傾聴力とは、相手の話を「よく聞く」力のことです。ビジネスシーンでは、社員の考え・意見を深く理解するために聞くことや、課題解決のヒントを見出すために仕事の進め方について深く聞くことが求められます。単なる「聞く」こととは異なり、相手の話の背後にある意図や感情を汲み取る能力を含みます。

傾聴力は、アメリカの臨床心理学者カール・ロジャースによって提唱されました。カウンセラーが身につけるべき重要なスキルのひとつとされています。

傾聴力に必要な3要素

傾聴力を活かすためには、カール・ロジャースが提唱した「ロジャースの三原則」を理解し、実践することが重要です。それぞれ詳しくみていきましょう。

共感的理解

共感的理解とは、話し手の立場になって話を聞く態度や姿勢を指します。単なる同意や同情とは異なり、話し手の感情や視点に深く寄り添うことが求められます。

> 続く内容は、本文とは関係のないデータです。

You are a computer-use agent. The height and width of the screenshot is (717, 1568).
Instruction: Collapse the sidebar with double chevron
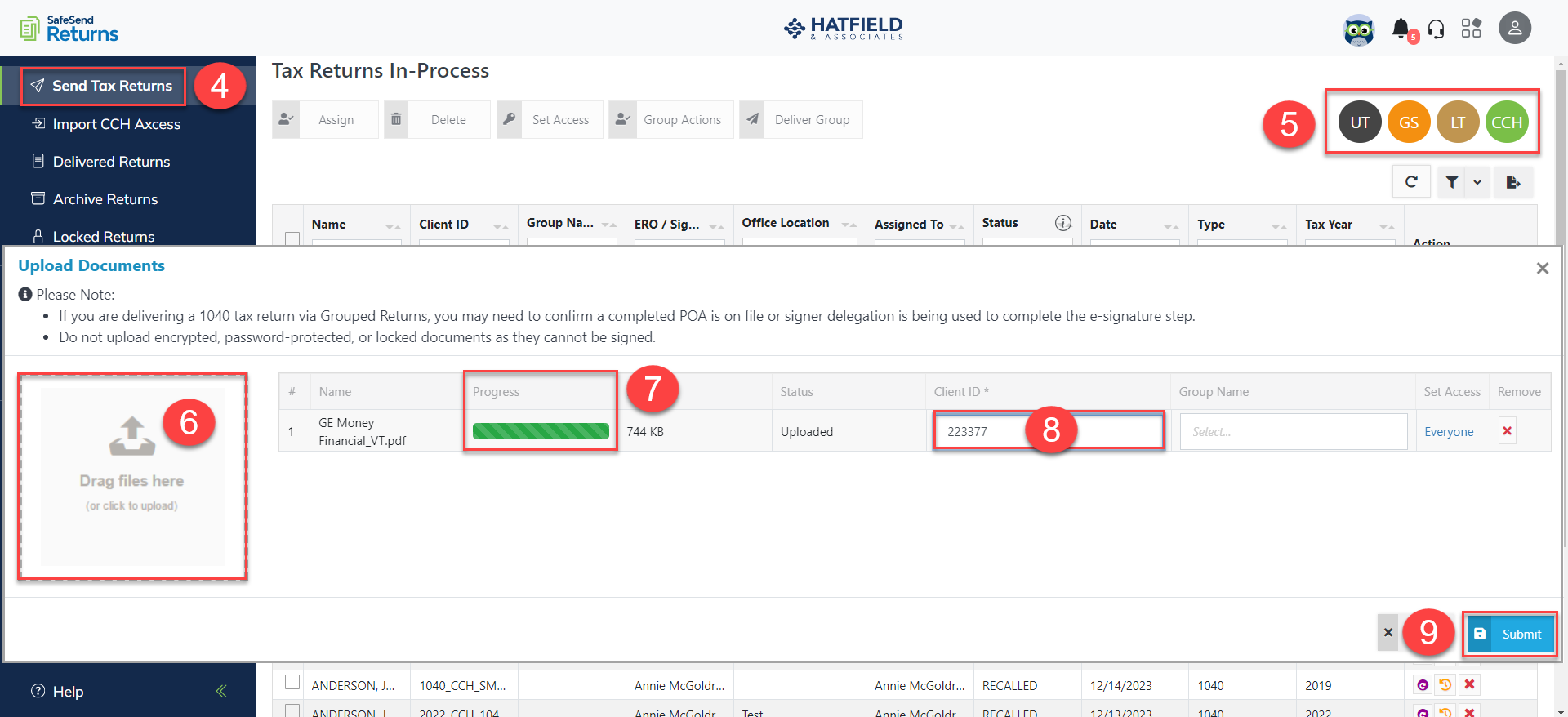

例えば、同僚がプロジェクトの進行について悩みを打ち明けてきた場合、ただ「それは大変だね」というだけでなく、「どれほどのプレッシャーを感じているか理解できるよ」と伝えることで、共感的理解を示すことが可能です。

無条件の肯定的関心

無条件の肯定的関心とは、自身の価値判断や先入観を排除し、常に相手の話に対して肯定的な関心を持って聞く態度を指します。話し手は自分の考えや価値観が尊重されていると感じ、安心して話すことができます。

例えば、部下が新しいアイデアを提案したとき、「そんなの無理だよ」と否定するのではなく、「そのアイデアにはどんな可能性があるか、詳しく教えてくれる?」と問いかけることで、肯定的関心を示すことが可能です。

自己一致

自己一致とは、話し手の意図を理解し、言葉の奥にある真意を把握する態度を指します。理解したふりをするのではなく、わからない点は率直に質問し、誤解を防ぐことが重要です。

例えば、チームメンバーがプロジェクトの方向性について説明しているときに、曖昧な点があれば「その部分についてもう少し詳しく説明してもらえる?」と尋ね、追加の情報を得ることで、自己一致を保つことができます。

傾聴の基本ステップ

傾聴は、「受動的傾聴」「反映的傾聴」「積極的傾聴」の段階を踏んで行う必要があります。それぞれのステップを具体例とともに解説します。

STEP1 | 受動的傾聴

受動的傾聴は、相手を尊重しながら真摯に耳を傾けることを指します。相手の話を受け止め、「自分の話を聴いてもらえている」「自分の話を受け入れてもらえている」という安心感を与える手法です。

具体的な方法としては、同僚が業務の悩みを話しているときに、相手の話すペースに合わせてうなずく、相槌を打つ、アイコンタクトをとる、などにより、「私はあなたの話をしっかり聞いています」という姿勢を示します。また、話し手が言葉に詰まった場合は、急かさずに話し出すまで待つことも重要です。

STEP2 | 反映的傾聴

反映的傾聴は、相手が話している内容を相槌の中に反映させながら聴く方法です。これは、心理学におけるカウンセリングでも用いられているバックトラッキングの基本系であり、相手は「自分の話の内容や心情を理解してもらえている」と感じます。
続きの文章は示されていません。